Nonmelanoma skin cancer (NMSC) is the most common malignancy in the United States. NMSCs also represent a major cause of morbidity after organ transplantation as cutaneous squamous cell carcinomas (cSCC) have a 65 to 100-fold greater incidence in organ transplant recipients compared to the general population. Patients with Actinic Keratosis (AK, a dysplastic precursor to cSCCs) and cSCC are treated with a range of potential chemopreventive approaches. However, the recurrence rate of AKs following therapy ranges from 35-80% at 3 years, implying that additional strategies for sustained responses are much needed.
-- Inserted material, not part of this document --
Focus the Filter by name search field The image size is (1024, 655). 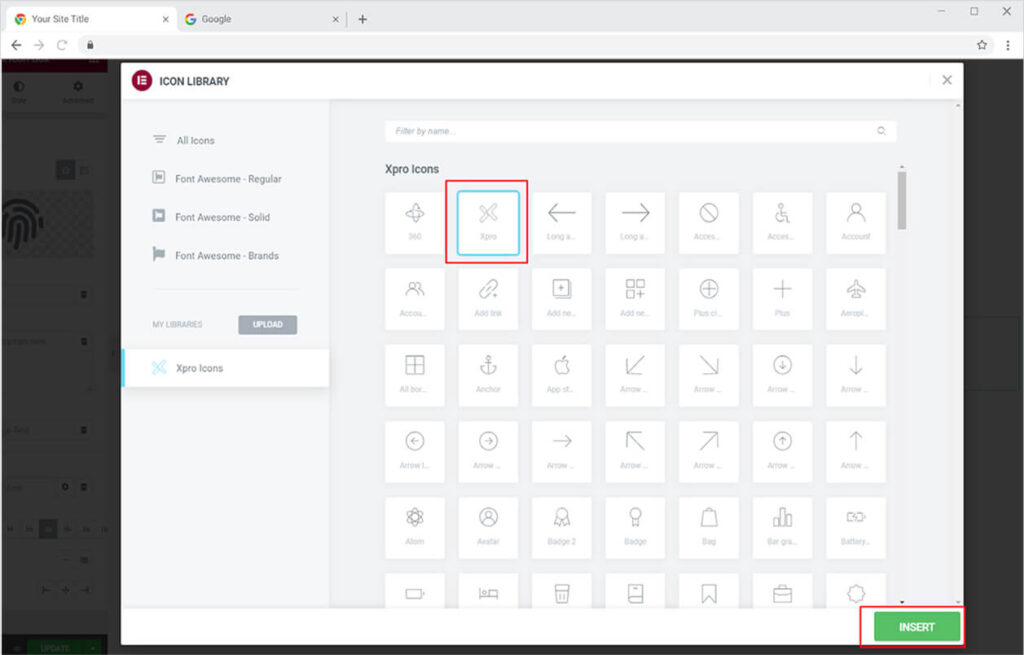630,131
It is important to develop interventions with a good safety profile, since preventive intervention is expected to require long term and/or repeated, intermittent exposure to the candidate drugs. 

Cutaneous exposure to solar ultraviolet (UV) radiation is a causative factor in skin carcinogenesis, and inflammatory dysregulation is a key mechanism underlying the detrimental effects of acute and chronic UV exposure. Toll-like receptor 4 (TLR4) has been shown to be a major driver of skin inflammatory dysregulation and chemical carcinogenesis as it controls multiple pathways involved in skin photocarcinogenesis. Pharmacological inhibition of TLR4 using resatorvid (TAK-242, a specific covalent TLR4 small molecule inhibitor) has been shown to suppress UV-induced stress signaling and photocarcinogenesis in cultured keratinocytes and in vivo animal models of UV induced tumorigenesis. Topical application of Tak-242 to both immunocompromised and immunocompetent mice exposed to UVB radiation resulted in 60-90% decreases in tumor development with little or no apparent toxicity. These studies suggest that inhibition of TLR4 using a topical formulation of resatorvid in high-risk sun-damaged areas has the potential to lead to a novel, safe, and effective translational strategy for prevention of NMSC.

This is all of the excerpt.